If you’re a geek in the more traditional sense of the word, sometimes you look at the works of Shakespeare as one big text file and say, “Ooh, let’s look for patterns.” If you were to take a course on natural language programming, chances are very good that one of the first lessons will be in parsing Shakespeare for what are called n-grams, or “phrases of N words that always appear together.” This is how autocorrect works, it looks at what you’ve already written and then says, “Statistically, what do I think is typically the next word?”
But being Shakespeare geeks as well, we can then work backward and look at the context for when and where and why he used them. This post is just one in what’s hopefully a series of interesting discoveries using this technique.
For my fellow programming geeks – here’s the github source I found to get started!
Disclaimer – raw text processing has lots of issues.
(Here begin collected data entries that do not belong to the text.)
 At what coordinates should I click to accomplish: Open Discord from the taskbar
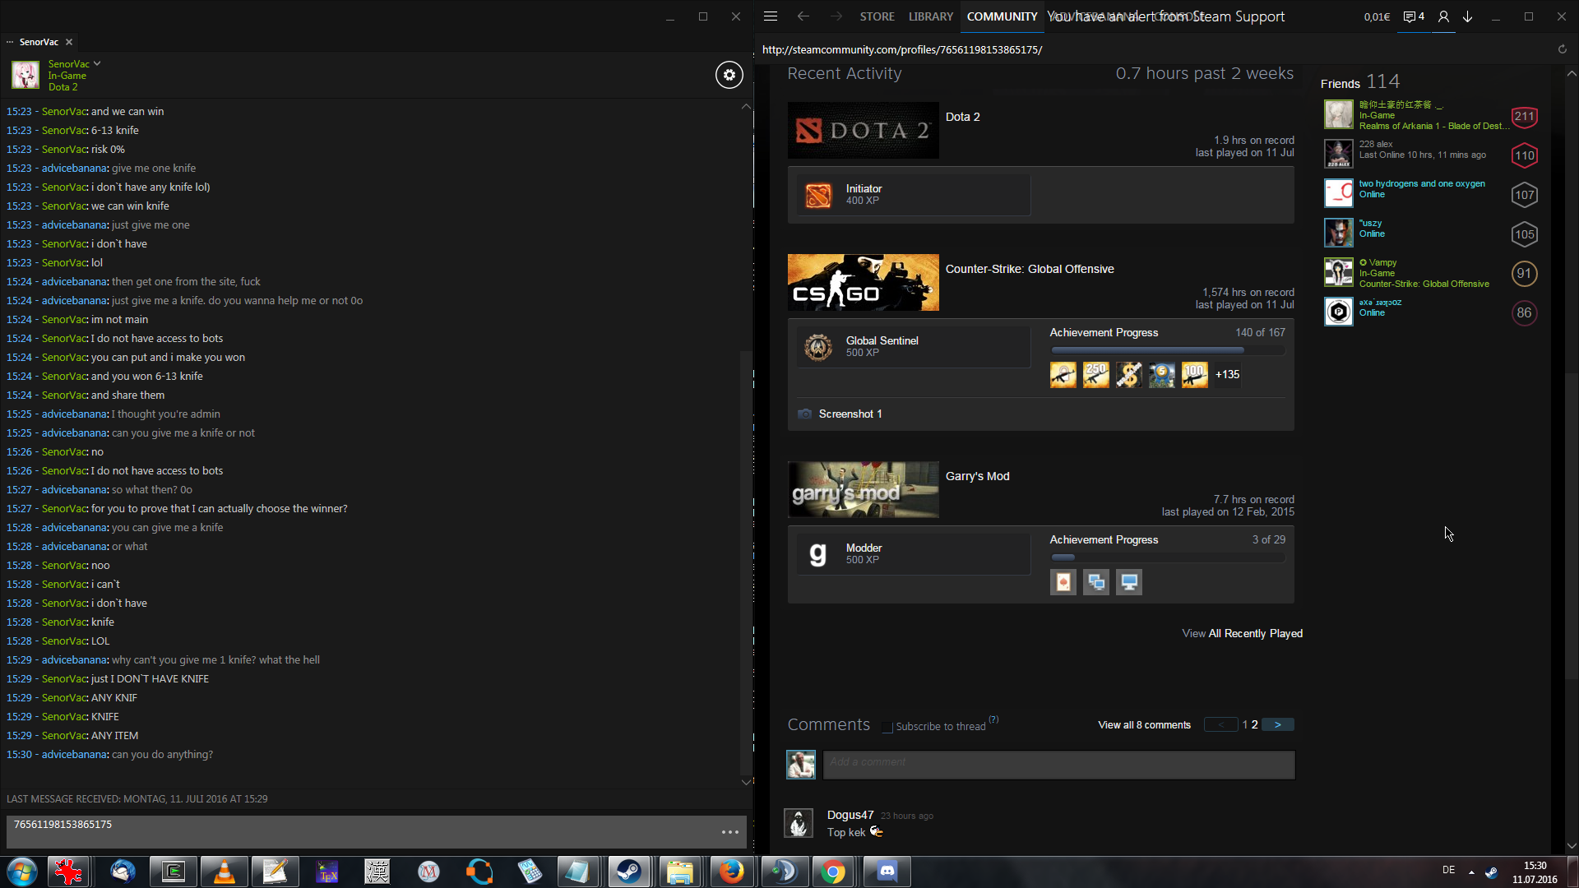[x=887, y=871]
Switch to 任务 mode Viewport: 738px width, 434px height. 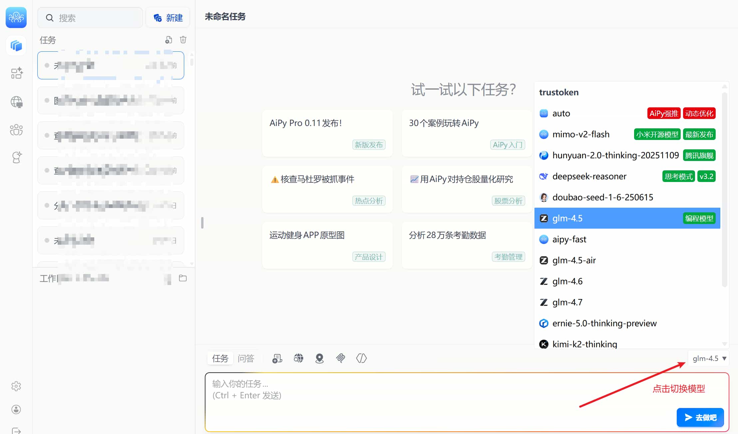point(220,358)

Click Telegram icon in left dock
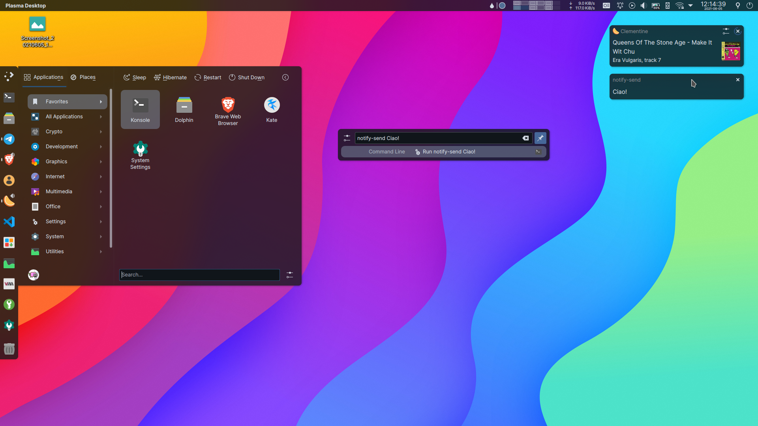(x=9, y=139)
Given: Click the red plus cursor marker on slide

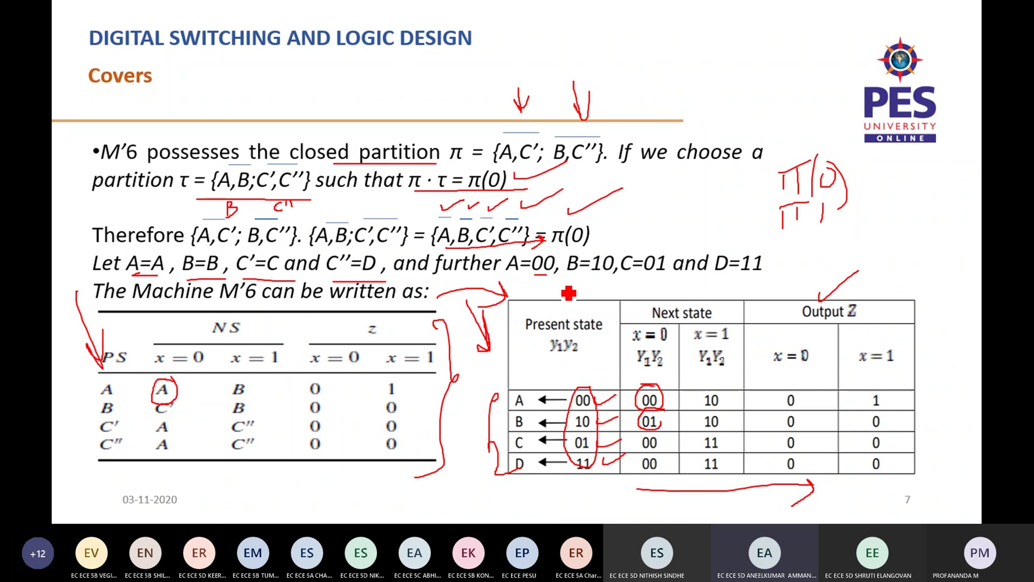Looking at the screenshot, I should pyautogui.click(x=569, y=294).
Special character and line breaks and headers/footers all get in your way and have to be stripped out. In one version of this test the phrase “a midsummer nights dream” ranked very highly and I thought, wait, no it doesn’t. That’s because one of the sample text files had used the title of the play as a header on every page. Very hard to strip that out if there’s no real markers to identify it. So, take these results with at least a few grains of salt.
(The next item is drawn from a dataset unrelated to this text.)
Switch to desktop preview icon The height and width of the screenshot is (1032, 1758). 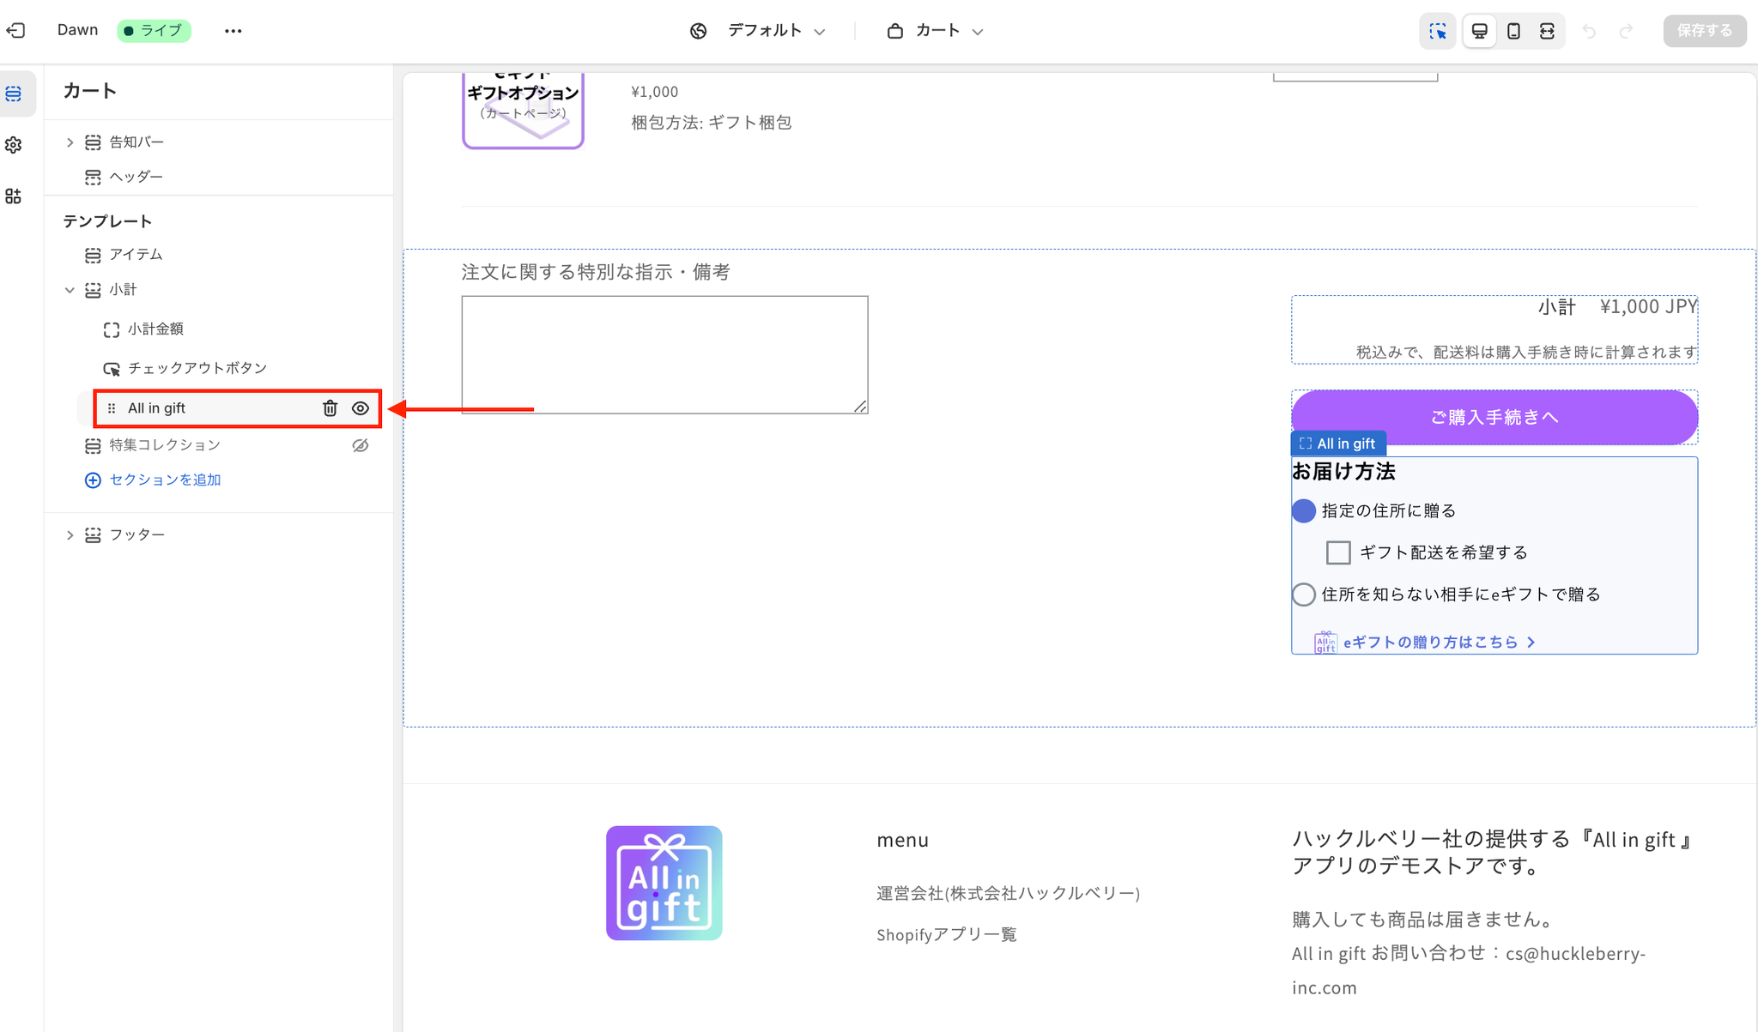click(1480, 31)
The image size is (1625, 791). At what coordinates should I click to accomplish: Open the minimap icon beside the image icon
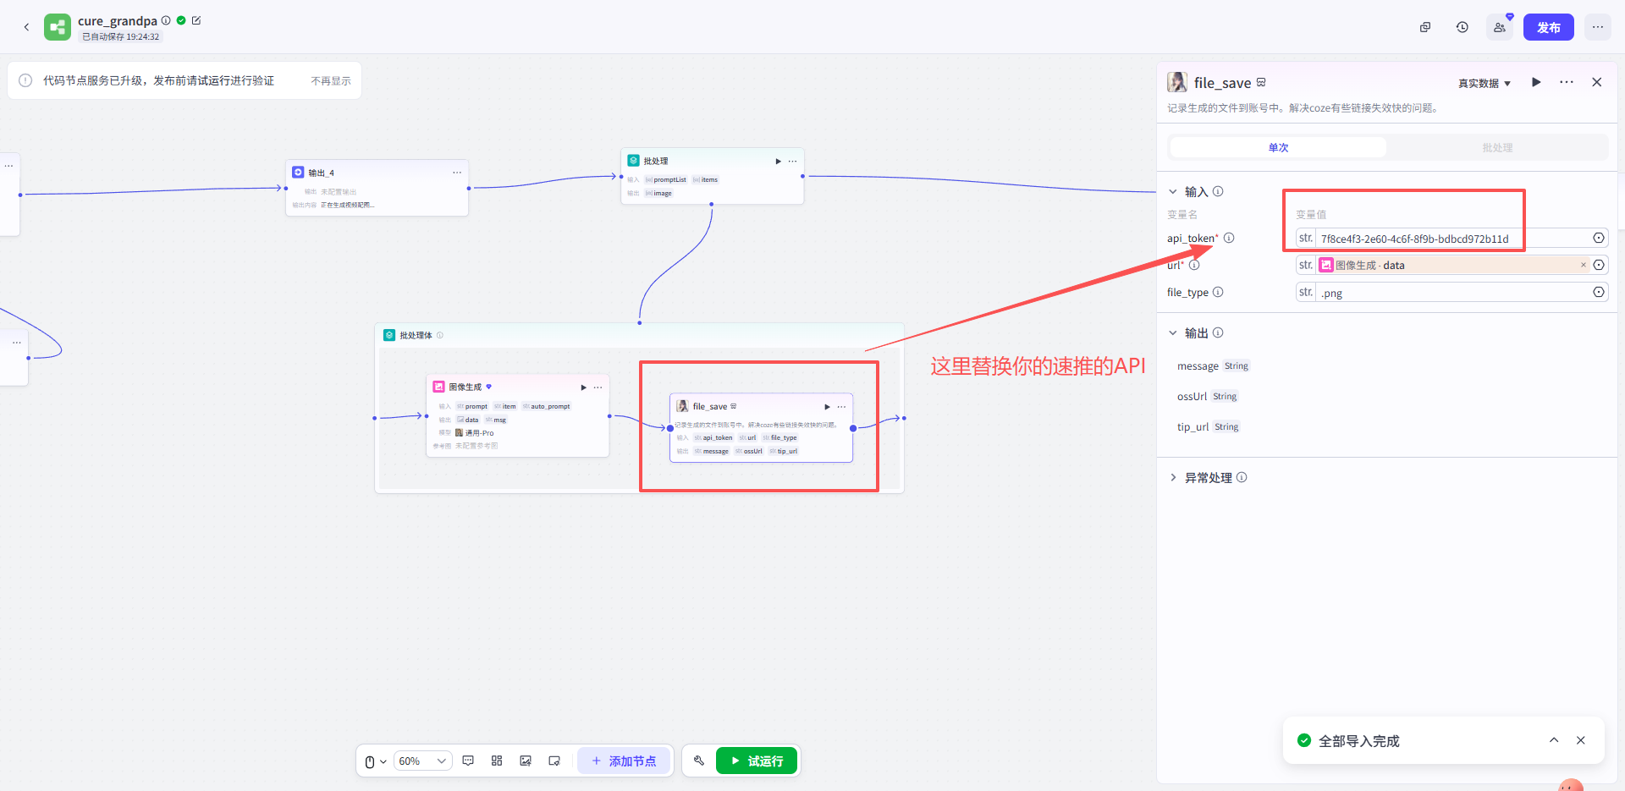pos(554,761)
The longer the n-gram that less data you get, which makes sense because you’re going to get fewer hits. So typically you see 2 or 3 words (bi- and tri-grams, respectively). But Shakespeare’s a bit wordy and you tend to get things like, “I pray you” or “I know not” which don’t give you much to work with. So I expanded to look at 4 and 5 word grams. Quads and quints? Not sure what they’re officially called.
My quad-grams give me plenty of the usual hits: “I know not what”, “I do not know”, “I do beseech you,” … but one of them appears significantly more than the others (30% more actually), and it is where I got the title for this post.
With all my heart.
Lovely. Now can you guess which play uses it the most? I’ll give you a hint. Merchant of Venice uses it 4 times, Othello 5, but this play uses it 6 times.
I’m not giving the answer here, I want to see what people guess. It’s not one I would have expected. I wonder if it has something to do with when the play was written relative to Shakespeare’s career. Maybe he had a tendency to repeat himself or use simpler go-to phrases earlier in his writing? Is that a hint?